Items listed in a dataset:
========================================

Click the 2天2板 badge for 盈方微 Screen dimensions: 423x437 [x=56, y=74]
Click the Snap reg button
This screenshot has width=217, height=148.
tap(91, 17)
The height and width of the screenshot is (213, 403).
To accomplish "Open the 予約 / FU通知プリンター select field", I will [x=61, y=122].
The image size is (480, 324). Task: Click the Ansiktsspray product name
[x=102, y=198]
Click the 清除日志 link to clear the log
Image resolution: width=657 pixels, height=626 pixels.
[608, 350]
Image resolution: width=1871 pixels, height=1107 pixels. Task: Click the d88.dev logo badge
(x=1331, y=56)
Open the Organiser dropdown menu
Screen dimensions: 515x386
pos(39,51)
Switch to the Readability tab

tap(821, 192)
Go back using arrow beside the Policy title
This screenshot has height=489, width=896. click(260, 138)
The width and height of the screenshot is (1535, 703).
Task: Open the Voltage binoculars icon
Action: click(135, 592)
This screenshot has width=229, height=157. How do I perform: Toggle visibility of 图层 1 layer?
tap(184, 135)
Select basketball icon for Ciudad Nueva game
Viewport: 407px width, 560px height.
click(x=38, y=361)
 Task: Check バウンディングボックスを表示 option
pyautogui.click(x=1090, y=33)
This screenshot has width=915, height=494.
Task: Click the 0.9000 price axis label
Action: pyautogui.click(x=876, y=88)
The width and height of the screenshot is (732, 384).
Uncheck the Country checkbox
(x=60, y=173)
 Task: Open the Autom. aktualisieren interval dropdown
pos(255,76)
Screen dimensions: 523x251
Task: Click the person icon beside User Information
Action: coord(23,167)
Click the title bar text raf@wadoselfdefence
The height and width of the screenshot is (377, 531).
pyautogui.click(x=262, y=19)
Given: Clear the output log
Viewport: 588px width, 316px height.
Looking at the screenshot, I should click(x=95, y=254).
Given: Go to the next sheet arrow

========================================

* Problem to solve *
Reproduce these entries line for line, leaving nothing out and changing nothing.

* Full output *
Click the 2天2板 badge for 盈方微 Screen dimensions: 423x437 [x=56, y=74]
Click the Snap reg button
This screenshot has width=217, height=148.
tap(91, 17)
The height and width of the screenshot is (213, 403).
To accomplish "Open the 予約 / FU通知プリンター select field", I will [x=61, y=122].
The image size is (480, 324). Task: Click the Ansiktsspray product name
[x=102, y=198]
Click the 清除日志 link to clear the log
Image resolution: width=657 pixels, height=626 pixels.
[608, 350]
Image resolution: width=1871 pixels, height=1107 pixels. Task: Click the d88.dev logo badge
(x=1331, y=56)
Open the Organiser dropdown menu
Screen dimensions: 515x386
pos(39,51)
Switch to the Readability tab

tap(821, 192)
Go back using arrow beside the Policy title
This screenshot has height=489, width=896. click(260, 138)
The width and height of the screenshot is (1535, 703).
Task: Open the Voltage binoculars icon
Action: click(135, 592)
This screenshot has width=229, height=157. How do I perform: Toggle visibility of 图层 1 layer?
tap(184, 135)
Select basketball icon for Ciudad Nueva game
Viewport: 407px width, 560px height.
click(x=38, y=361)
 Task: Check バウンディングボックスを表示 option
pyautogui.click(x=1090, y=33)
This screenshot has width=915, height=494.
Task: Click the 0.9000 price axis label
Action: pyautogui.click(x=876, y=88)
The width and height of the screenshot is (732, 384).
Uncheck the Country checkbox
(x=60, y=173)
 Task: Open the Autom. aktualisieren interval dropdown
pos(255,76)
Screen dimensions: 523x251
Task: Click the person icon beside User Information
Action: coord(23,167)
Click the title bar text raf@wadoselfdefence
The height and width of the screenshot is (377, 531).
pyautogui.click(x=262, y=19)
Given: Clear the output log
Viewport: 588px width, 316px height.
Looking at the screenshot, I should click(x=95, y=254).
Given: Go to the next sheet arrow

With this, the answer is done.